# [APCUPS] No me deja instalar (Solucionado)

## deovex

Hace unos días que no encuentro como solucionar ese problema, al instalar apcupsd me tira error que no se encuentra Wall, no se que hacer:

```
checking for shutdown... /sbin/shutdown

checking for mail... /bin/mail

checking for wall... no

configure: error: Missing required tool; need any one of: wall

!!! Please attach the following file when seeking support:

!!! /var/tmp/portage/sys-power/apcupsd-3.14.8-r1/work/apcupsd-3.14.8/config.log

 * ERROR: sys-power/apcupsd-3.14.8-r1 failed (configure phase):

 *   econf failed

 * 

 * Call stack:

 *          ebuild.sh, line   93:  Called src_configure

 *        environment, line 3094:  Called econf '--sbindir=/sbin' '--sysconfdir=/etc/apcupsd' '--with-pwrfail-dir=/etc/apcupsd' '--with-lock-dir=/var/lock' '--with-pid-dir=/var/run' '--with-log-dir=/var/log' '--with-nis-port=3551' '--enable-net' '--enable-pcnet' '--with-distname=gentoo' '--disable-net-snmp' '--disable-gapcmon' '--with-upstype=usb' '--with-upscable=usb' '--enable-usb' '--with-dev=' 'APCUPSD_MAIL=/bin/mail'

 *   phase-helpers.sh, line  521:  Called die

 * The specific snippet of code:

 *            die "econf failed"

 * 

 * If you need support, post the output of `emerge --info '=sys-power/apcupsd-3.14.8-r1'`,

 * the complete build log and the output of `emerge -pqv '=sys-power/apcupsd-3.14.8-r1'`.

 * The complete build log is located at '/var/tmp/portage/sys-power/apcupsd-3.14.8-r1/temp/build.log'.
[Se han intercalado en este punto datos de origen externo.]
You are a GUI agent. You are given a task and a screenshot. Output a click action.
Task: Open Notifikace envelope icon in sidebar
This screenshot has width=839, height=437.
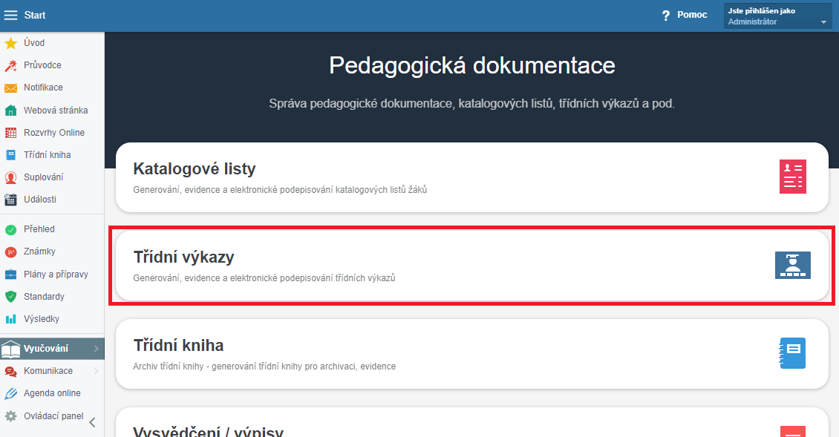[10, 88]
 * The ebuild environment fil* Working directory: '/var/tmp/portage/sys-power/apcupsd-3.14.8-r1/work/apcupsd-3.14.8'

 * S: '/var/tmp/portage/sys-power/apcupsd-3.14.8-r1/work/apcupsd-3.14.8'

>>> Failed to emerge sys-power/apcupsd-3.14.8-r1, Log file:

>>>  '/var/tmp/portage/sys-power/apcupsd-3.14.8-r1/temp/build.log'e is located at '/var/tmp/portage/sys-power/apcupsd-3.14.8-r1/temp/environment'.
```

Gracias!

Saludos!Last edited by deovex on Wed Jun 05, 2013 2:31 pm; edited 1 time in total

----------

## opotonil

En Gentoo Bugzilla hay abierto un bug sobre el tema: https://bugs.gentoo.org/show_bug.cgi?id=468648

La solución sugerida por ahora es reinstalar "util-linux" con la USE "tty-helpers" activada. Pero por lo que veo en http://gpo.zugaina.org/sys-apps/util-linux la primera versión de "util-linux" que incorpora esta USE es la "util-linux-2.23" que por ahora esta masked.

Salu2.

----------

## deovex

Gracias opotonil! Lo solucione reinstalando util-linux con la USE tty-helpers.

----------